● **Selected excerpt**

General Grant had, on the 16th, authorized Sherman to make his own
plan for a new campaign, and the latter had indicated the march from
Savannah to Columbia and thence to Raleigh as that which he would
make if left to himself. [Footnote: _Id._, vol. xliv. pp. 727-729.]
The necessity of reducing the war expenses as soon as possible, as
well as more purely military reasons, seemed to the General-in-Chief
to make a continuous winter campaign imperative, and by his orders
Halleck had directed Thomas not to go into winter quarters, but to
assemble his army at Eastport and prepare for further active work.
[Footnote: _Id._, vol. xlv. pt. ii. p. 441.] Grant rightly concluded
that Hood's army would be sent to the Carolinas as soon as Sherman
marched northward. He was therefore considering combinations of
Thomas's with Canby's forces for the capture of Mobile and a
movement on Selma, Ala., which was the only great armory and
manufacturing centre now remaining to the Confederates in the Gulf
States. [Footnote: Official Records, vol. xlv. pt. ii. pp. 419,
420.] Our army was a good deal worn with the hardships of the
campaign, our wagon trains had not been brought up to the
requirements for full field service, and we were receiving new
troops which were not yet fully assimilated to the old; but the
advantages of following up our successes by unflagging efforts in
the West as well as in the East, and of making the "long pull and a
pull all together" which would end the war, were so plain that all
responded cheerily to the call.

● **Directions**
1. Duplicate everything in the passage on Grant's winter campaign from "General Grant had, on" down to "further active work.".
2. Name every person the passage on Grant's winter campaign mentions by name.

● **Collected material**

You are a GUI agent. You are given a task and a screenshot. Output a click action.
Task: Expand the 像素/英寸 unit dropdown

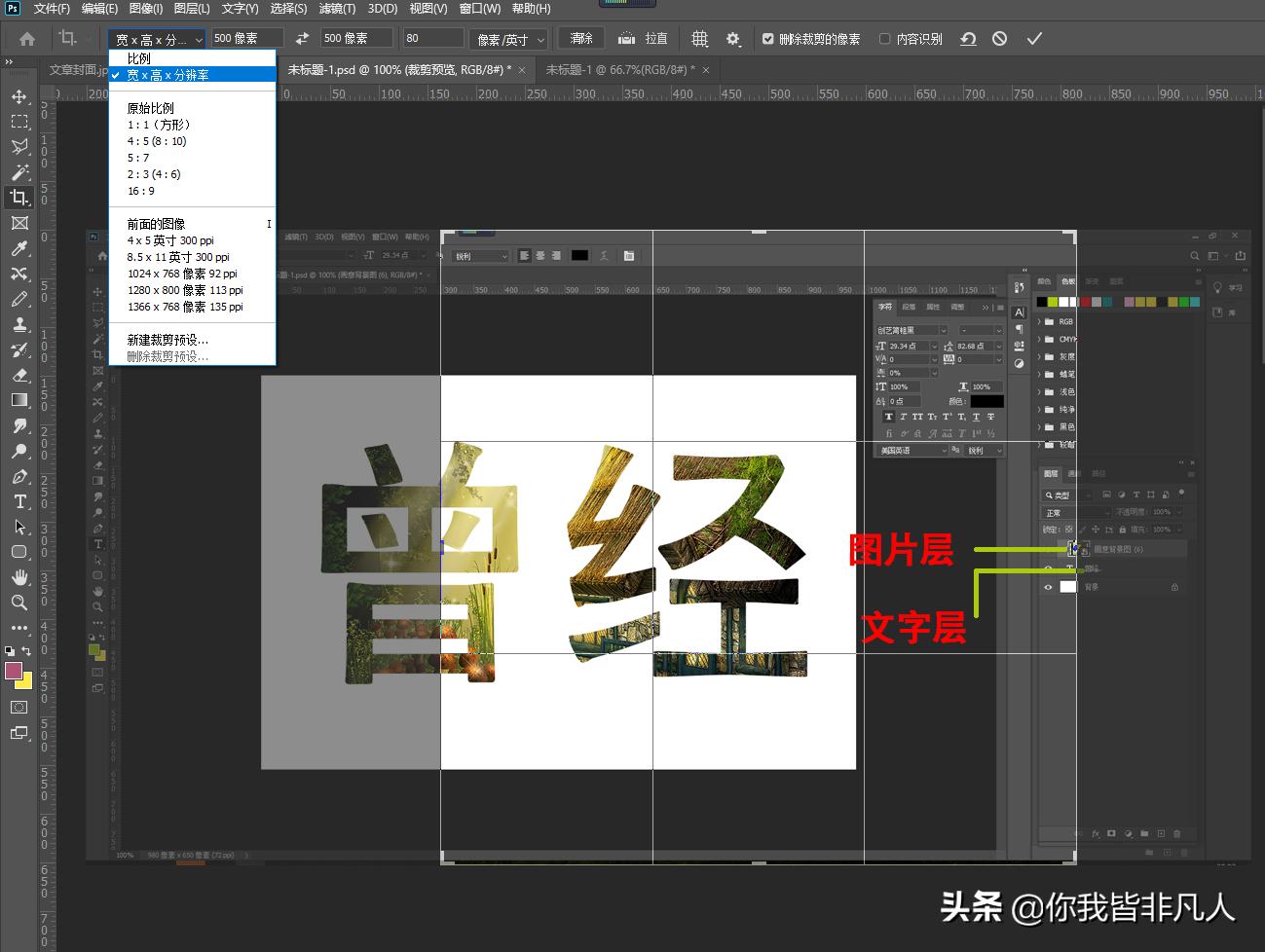(x=507, y=39)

● **Answers to this exercise**
1.
General Grant had, on the 16th, authorized Sherman to make his own
plan for a new campaign, and the latter had indicated the march from
Savannah to Columbia and thence to Raleigh as that which he would
make if left to himself. [Footnote: _Id._, vol. xliv. pp. 727-729.]
The necessity of reducing the war expenses as soon as possible, as
well as more purely military reasons, seemed to the General-in-Chief
to make a continuous winter campaign imperative, and by his orders
Halleck had directed Thomas not to go into winter quarters, but to
assemble his army at Eastport and prepare for further active work.

2. Grant, Sherman, Halleck, Thomas, Hood, Canby